Russia is burning, Pakistan is flooded, icebergs are melting, and so many are pointing the finger at “global warming”, or “climate change” which both have their underpinnings in the belief that human produced CO2 is having disastrous effects to the Earth’s climate. The cyclical reasoned justification for this is that Russia is burning, Pakistan is flooded, and icebergs are melting.
Rest assured dear reader, so-called extreme weather happens all the time, it is quite natural, and therefore not extreme whatsoever.
This naturally occurring cyclical chaos does not have any basis in the CO2 concentration present in the atmosphere, but rather in the concepts of constructive and destructive interference.
A visual lesson on constructive and destructive interference will follow, but first I would like to submit three pieces of evidence in this trial of CO2. Firstly, I will submit an historical record of fires in Russia, and secondly an historical account of a horrible cyclone in Pakistan, and lastly a discussion of the history of Arctic icebergs calving.
First, as to the current fires in some parts of Russia:
I would like to thank “oakwood” on the Watts Up With That blog for providing a translation created by “Trofim” and posted in an article on the Guardian’s website. The translation of historical accounts by Trofim and provided by oakwood is presented following.
1298: There was a wholesale death of animals. In the same year there was a drought, and the woods and peat bogs burnt.
1364: Halfway through summer there was a complete smoke haze, the heat was dreadful, the forests, bogs and earth were burning, rivers dried up. The same thing happened the following year . . .
1431: following a blotting out of the sky, and pillars of fire, there was a drought – “the earth and the bogs smouldered, there was no clear sky for 6 weeks, nobody saw the sun, fishes, animals and birds died of the smoke.
1735: Empress Anna wrote to General Ushakov: “Andrei Ivanovich, here in St Petersburg it is so smoky that one cannot open the windows, and all because, just like last year, the forests are burning. We are surprised that no-one has thought about how to stem the fires, which are burning for the second year in a row”.

--------------------------------------------------

▶ [Tasks to perform]:
1. Repeat word for word the part of the essay on extreme weather that opens with the words containing "Russia is burning, Pakistan is flooded, icebergs" and closes with "icebergs are melting.".
2. Proceed with the essay on extreme weather, picking up right after its last sentence.
The entries that come next have nothing to do with the essay on extreme weather.

Pointing entries for screenshots and pages
--------------------------------------------------

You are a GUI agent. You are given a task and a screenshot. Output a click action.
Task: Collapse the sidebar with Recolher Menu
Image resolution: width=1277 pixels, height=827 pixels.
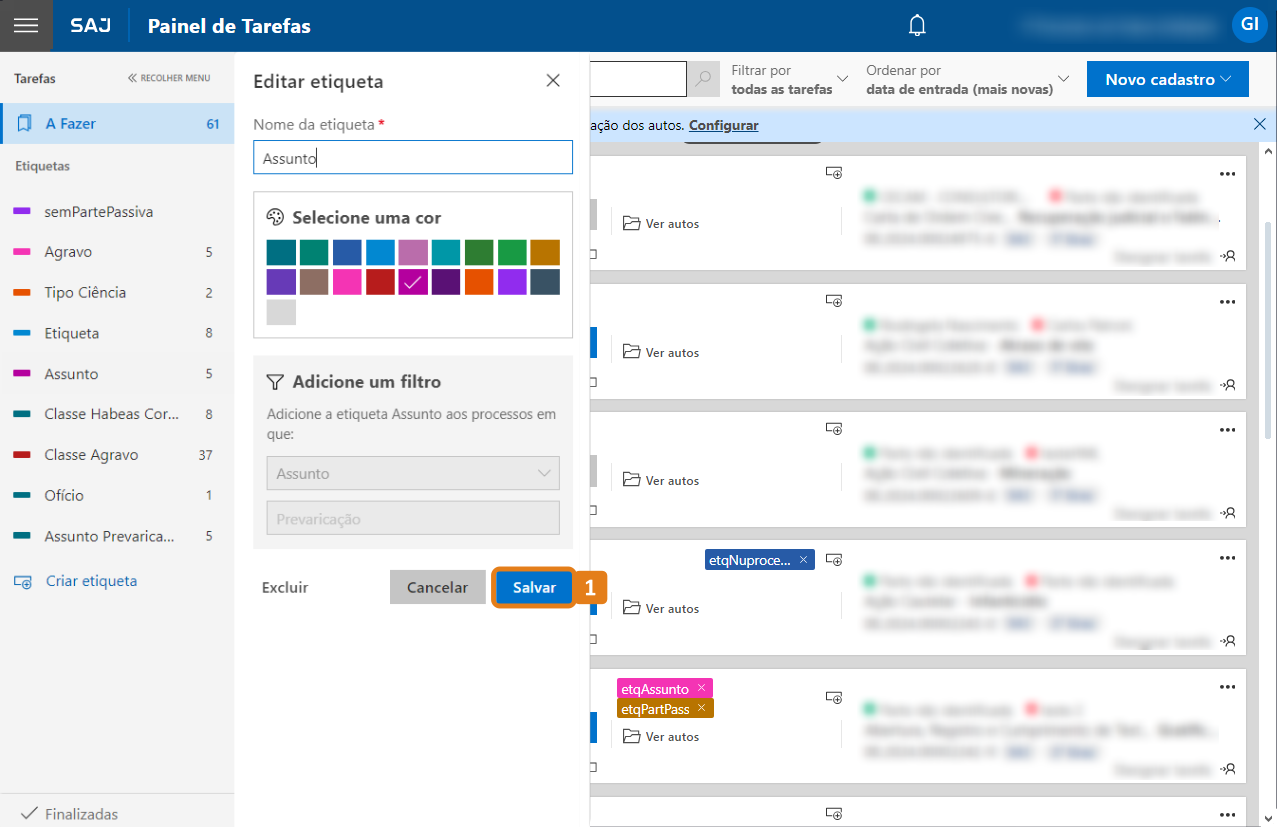tap(169, 78)
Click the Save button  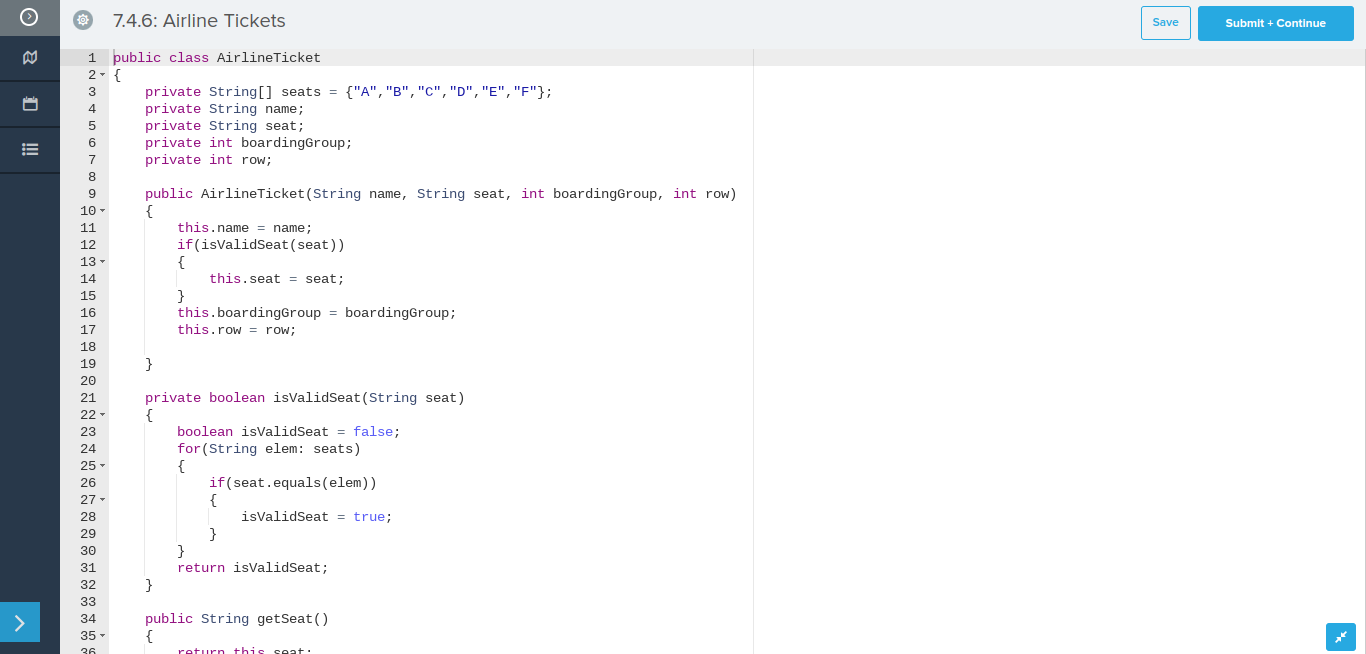(1165, 23)
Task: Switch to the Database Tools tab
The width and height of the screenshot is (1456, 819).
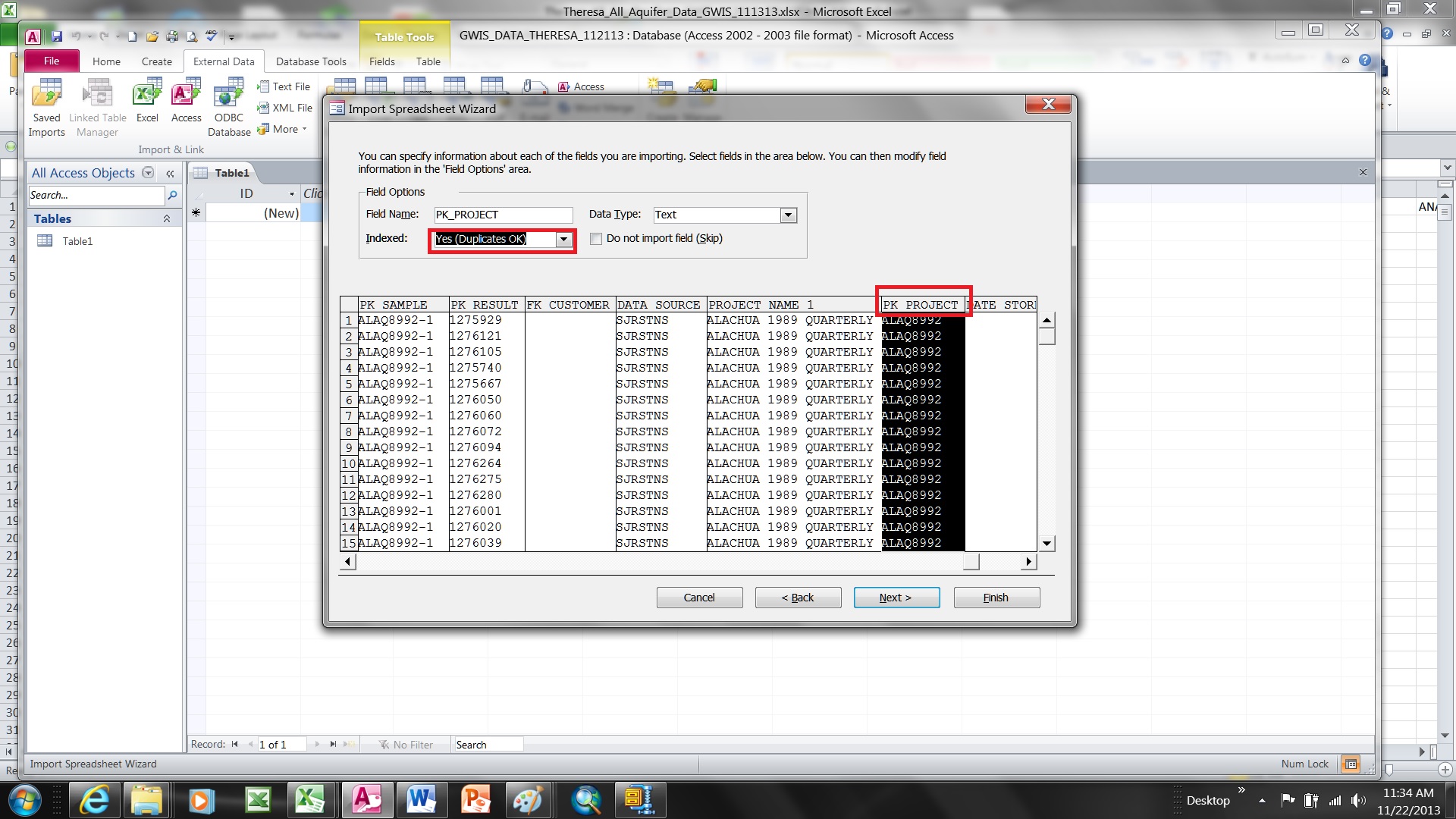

--------------------------------------------------

▶ [Set of answers]:
1.
Russia is burning, Pakistan is flooded, icebergs are melting, and so many are pointing the finger at “global warming”, or “climate change” which both have their underpinnings in the belief that human produced CO2 is having disastrous effects to the Earth’s climate. The cyclical reasoned justification for this is that Russia is burning, Pakistan is flooded, and icebergs are melting.

2.
1831: Summer was unbearably hot, and as a consequence of numerous fires in the forests, there was a constant haze of smoke in the air, through which the sun appeared a red hot ball; the smell of burning was so strong, that it was difficult to breathe.
The years of 1839-1841 were known as the “hungry years”. In the spring of 1840, the spring sowings of corn disappeared in many places. From midway through April until the end of August not a drop of rain fell. From the beginning of summer the fields were covered with a dirty grey film of dust. All the plants wilted, dying from the heat and lack of water. It was extraordinarily hot and close, even though the sun, being covered in haze, shone very weakly through the haze of smoke. Here and there in various regions of Russia the forests and peat bogs were burning (the firest had begun already in 1939). there was a reddish haze, partially covering the sun, and there were dark, menacing clouds on the horizon. There was a choking stench of smoke which penetrated everywhere, even into houses where the windows remained closed.
1868: the weather was murderous. It rained once during the summer. There was a drought. The sun, like a red hot cinder, glowed through the clouds of smoke from the peat bogs. Near Peterhoff the forests and peat workings burnt, and troops dug trenches and flooded the subterranean fire. It was 40 centigrade in the open, and 28 in the shade.
1868: a prolonged drought in the northern regions was accompanied by devastating fires in various regions. Apart from the cities and villages affected by this catastrophe, the forests, peat workings and dried-up marshes were burning. In St Petersburg region smoke filled the city and its outlying districts for several weeks.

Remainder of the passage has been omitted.